Interwoven with his national level activities has been Patrick Lynch's activity at the international level. He has published much, nationally and internationally, and has spoken and lectured widely on many of the most widely acclaimed social and economic problems of the day... before they were accepted as such or had become fashionable. He was the first and, to date, only member from Ireland of the prestigious Club of Rome. And he has been a member of many of the earlier European Union advisory groups and committees including the European Science Foundation. He has acted as consultant to the Organisation for Economic Cooperation and Development (OECD), to the Council of Europe, and to the Gullenkian Institute.
As if this were not enough for any one career, Patrick Lynch was also involved in Irish corporate business at the highest levels. For instance, he was for many years member of the Board of Directors of Allied Irish Banks, plc. and its precedessor... and from 1976 to 1984 served as Joint Deputy Chairman of AIB.

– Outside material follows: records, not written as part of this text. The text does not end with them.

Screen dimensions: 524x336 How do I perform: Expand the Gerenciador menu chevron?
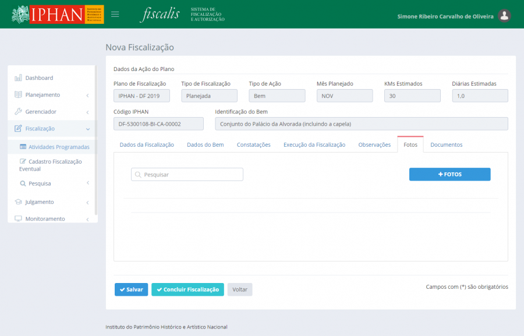87,112
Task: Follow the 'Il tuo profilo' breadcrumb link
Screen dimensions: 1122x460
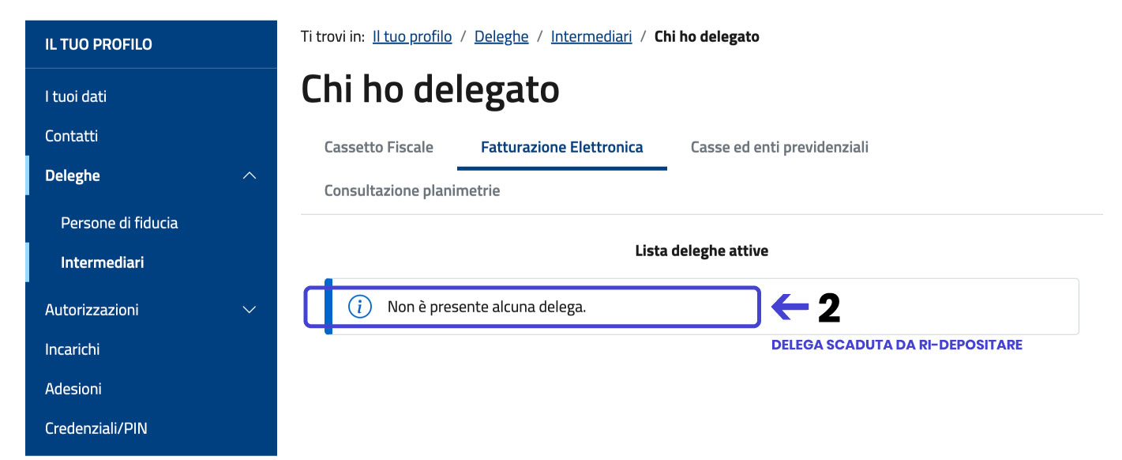Action: [x=412, y=36]
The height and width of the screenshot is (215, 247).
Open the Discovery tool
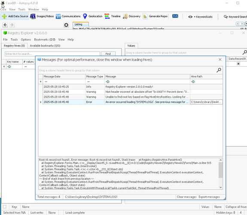click(x=131, y=16)
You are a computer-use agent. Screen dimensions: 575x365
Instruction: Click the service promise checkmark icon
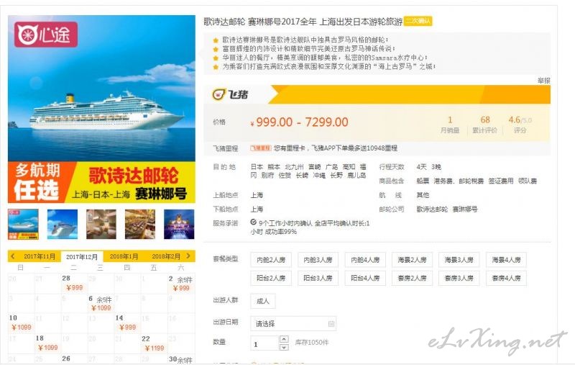click(254, 222)
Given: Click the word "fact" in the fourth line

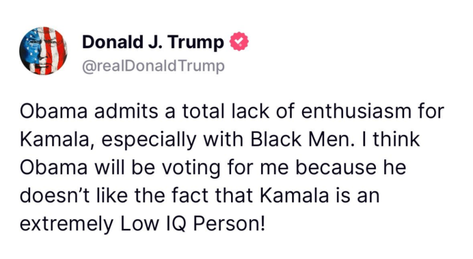Looking at the screenshot, I should coord(191,195).
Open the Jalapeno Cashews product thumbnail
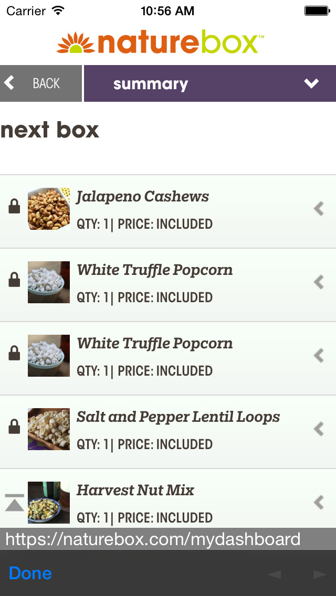336x596 pixels. [49, 209]

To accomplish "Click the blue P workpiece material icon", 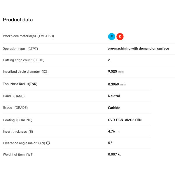I will (111, 36).
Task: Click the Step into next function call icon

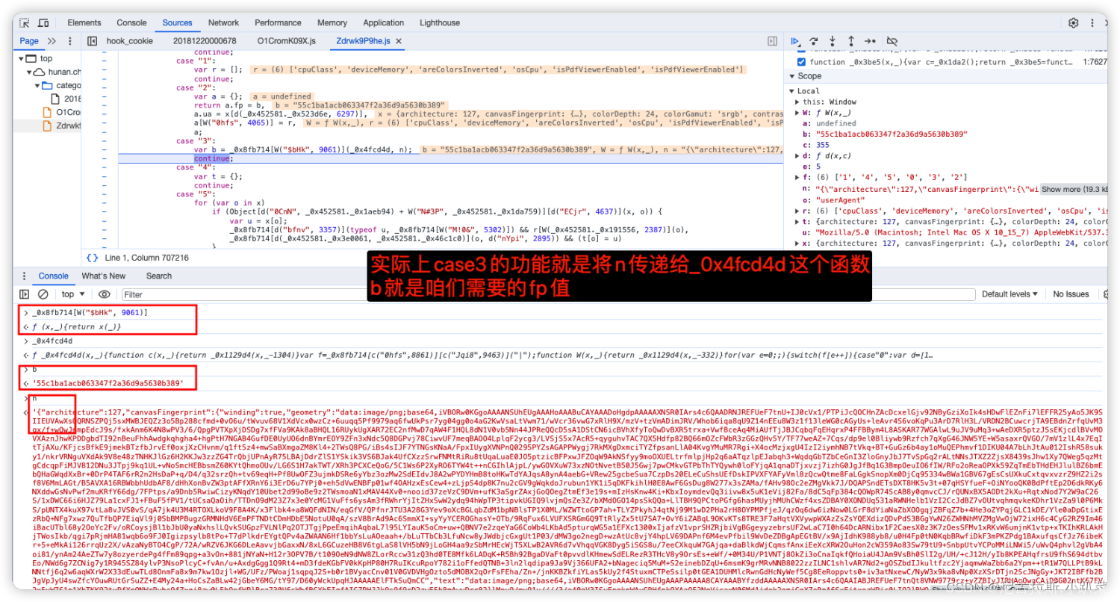Action: click(831, 41)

He was active in and contributed to all these areas while still playing a very full role as an academic and in the academic and managerial affairs of University College, Dublin. He was a member of the Governing Body of University College, Dublin and of the Senate of the National University of Ireland for many years. And he has had a record in University College, Dublin of being at all times available to students and of broadening, challenging and testing their academic vision and hypotheses. He spearheaded academic consideration of, for instance, planning for economic development, investment in education, the economics of science and technology and science policy, the economics of the environment, and sustainable socio-economic development before they became fashionable as academic and public policy issues. He professed what may have been new, unusual and indeed strange... because he believed in it. In all cases, time has vindicated his vision and his judgement.
A remarkable man. A person who, from his academic base in Ireland, has shaped many national and international policies relevant to socio-economic development. Patrick Lynch was and is a man of leadership, of vision, of firm commitment and dedication... and a man of service, always harnessing the realities and possibilities which surround him to his broader vision... and through this achieving progress and increase in welfare. Where others saw obstacles, problems and devisiveness, Patrick Lynch saw opportunity and a synergy for development.
It is not surprising that the achievements of such a person have already been acknowledged both at home and by the international community. Patrick Lynch has received honorary doctorates from the Brunel University (1976), from the University of Dublin (Trinity College)(1979), and from the National University of Ireland (1985). He has also been cited, on many occasions, as a statesman and scholor. His advice is sought continually at the highest levels of policy making.
In honouring Patrick Lynch today, we honour: a scientist, scholar and visionary; a public servant and statesman; a person who has contributed much to our society, its public good, and to the economic and social well-being of our country.
It is fitting that the University of Limerick should honour Patrick Lynch by awarding him an Honorary Doctorate of Economic Science.